▶ **Record extracts**:
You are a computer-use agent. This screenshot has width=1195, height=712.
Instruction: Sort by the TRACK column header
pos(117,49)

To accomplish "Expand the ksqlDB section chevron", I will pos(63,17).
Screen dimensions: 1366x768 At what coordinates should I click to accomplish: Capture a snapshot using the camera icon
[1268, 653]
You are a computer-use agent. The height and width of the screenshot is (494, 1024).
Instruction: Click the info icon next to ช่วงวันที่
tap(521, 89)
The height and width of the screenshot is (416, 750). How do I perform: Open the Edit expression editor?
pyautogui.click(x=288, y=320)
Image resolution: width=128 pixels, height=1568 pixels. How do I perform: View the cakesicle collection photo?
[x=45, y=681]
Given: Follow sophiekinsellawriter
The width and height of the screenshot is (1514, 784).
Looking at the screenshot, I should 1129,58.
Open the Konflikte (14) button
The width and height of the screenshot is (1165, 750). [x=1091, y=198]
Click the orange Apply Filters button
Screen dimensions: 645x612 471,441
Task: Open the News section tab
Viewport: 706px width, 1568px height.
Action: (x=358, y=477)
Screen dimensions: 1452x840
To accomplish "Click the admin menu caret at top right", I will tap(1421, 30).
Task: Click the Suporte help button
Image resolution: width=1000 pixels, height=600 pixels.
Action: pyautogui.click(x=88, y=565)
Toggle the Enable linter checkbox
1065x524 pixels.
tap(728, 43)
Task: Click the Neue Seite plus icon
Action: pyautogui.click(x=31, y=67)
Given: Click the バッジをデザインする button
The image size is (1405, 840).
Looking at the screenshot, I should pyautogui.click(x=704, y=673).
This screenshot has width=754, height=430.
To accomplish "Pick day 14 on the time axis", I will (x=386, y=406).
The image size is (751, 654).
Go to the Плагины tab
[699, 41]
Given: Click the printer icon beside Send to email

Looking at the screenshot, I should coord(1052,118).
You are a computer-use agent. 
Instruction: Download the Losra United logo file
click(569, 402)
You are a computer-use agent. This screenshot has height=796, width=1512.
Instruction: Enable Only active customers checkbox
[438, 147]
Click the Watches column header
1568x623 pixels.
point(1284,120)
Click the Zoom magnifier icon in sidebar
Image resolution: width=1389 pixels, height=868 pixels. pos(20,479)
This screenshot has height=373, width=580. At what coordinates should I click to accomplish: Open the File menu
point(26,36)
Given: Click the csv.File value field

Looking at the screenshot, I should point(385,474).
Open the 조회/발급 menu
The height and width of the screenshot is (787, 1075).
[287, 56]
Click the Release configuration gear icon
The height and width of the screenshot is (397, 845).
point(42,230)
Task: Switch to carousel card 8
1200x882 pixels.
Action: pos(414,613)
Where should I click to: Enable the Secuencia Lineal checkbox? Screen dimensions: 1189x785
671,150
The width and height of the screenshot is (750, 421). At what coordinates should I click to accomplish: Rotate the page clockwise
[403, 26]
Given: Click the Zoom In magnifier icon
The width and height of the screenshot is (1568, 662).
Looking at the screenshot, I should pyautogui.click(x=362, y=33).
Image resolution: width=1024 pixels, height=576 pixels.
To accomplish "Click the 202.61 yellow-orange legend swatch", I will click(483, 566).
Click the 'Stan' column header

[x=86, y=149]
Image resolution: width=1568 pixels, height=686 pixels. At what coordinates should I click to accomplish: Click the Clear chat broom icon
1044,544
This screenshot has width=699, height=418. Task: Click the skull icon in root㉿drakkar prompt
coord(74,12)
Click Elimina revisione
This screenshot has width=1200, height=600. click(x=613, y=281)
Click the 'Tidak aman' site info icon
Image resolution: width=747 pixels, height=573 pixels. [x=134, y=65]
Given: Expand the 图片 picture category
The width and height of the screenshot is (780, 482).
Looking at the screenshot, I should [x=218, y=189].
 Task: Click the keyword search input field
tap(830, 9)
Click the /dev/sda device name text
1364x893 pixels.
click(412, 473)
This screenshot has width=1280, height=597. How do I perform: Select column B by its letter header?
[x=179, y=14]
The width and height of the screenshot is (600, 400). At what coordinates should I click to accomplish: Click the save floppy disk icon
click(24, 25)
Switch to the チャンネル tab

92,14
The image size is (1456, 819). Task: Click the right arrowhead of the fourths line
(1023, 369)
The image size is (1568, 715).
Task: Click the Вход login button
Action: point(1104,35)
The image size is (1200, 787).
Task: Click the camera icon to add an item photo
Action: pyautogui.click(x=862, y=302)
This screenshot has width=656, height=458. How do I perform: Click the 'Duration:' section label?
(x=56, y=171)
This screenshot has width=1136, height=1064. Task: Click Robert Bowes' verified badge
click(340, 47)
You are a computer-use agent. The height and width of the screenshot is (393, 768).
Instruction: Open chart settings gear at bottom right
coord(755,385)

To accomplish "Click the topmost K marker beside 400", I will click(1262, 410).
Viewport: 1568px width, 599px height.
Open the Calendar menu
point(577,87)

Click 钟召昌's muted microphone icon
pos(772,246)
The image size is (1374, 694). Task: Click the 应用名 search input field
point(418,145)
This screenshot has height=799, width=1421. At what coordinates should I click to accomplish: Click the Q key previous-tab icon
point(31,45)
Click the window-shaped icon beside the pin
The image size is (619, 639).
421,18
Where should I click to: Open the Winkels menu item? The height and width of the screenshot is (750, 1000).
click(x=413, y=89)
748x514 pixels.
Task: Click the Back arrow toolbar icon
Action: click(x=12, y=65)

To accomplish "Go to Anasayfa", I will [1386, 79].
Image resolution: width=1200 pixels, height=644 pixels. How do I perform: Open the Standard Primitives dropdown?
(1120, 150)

▶ **Activity**: Using the material, count the lines where the word "computer" appears. Give the number by itself.

▶ **Answer section**: 5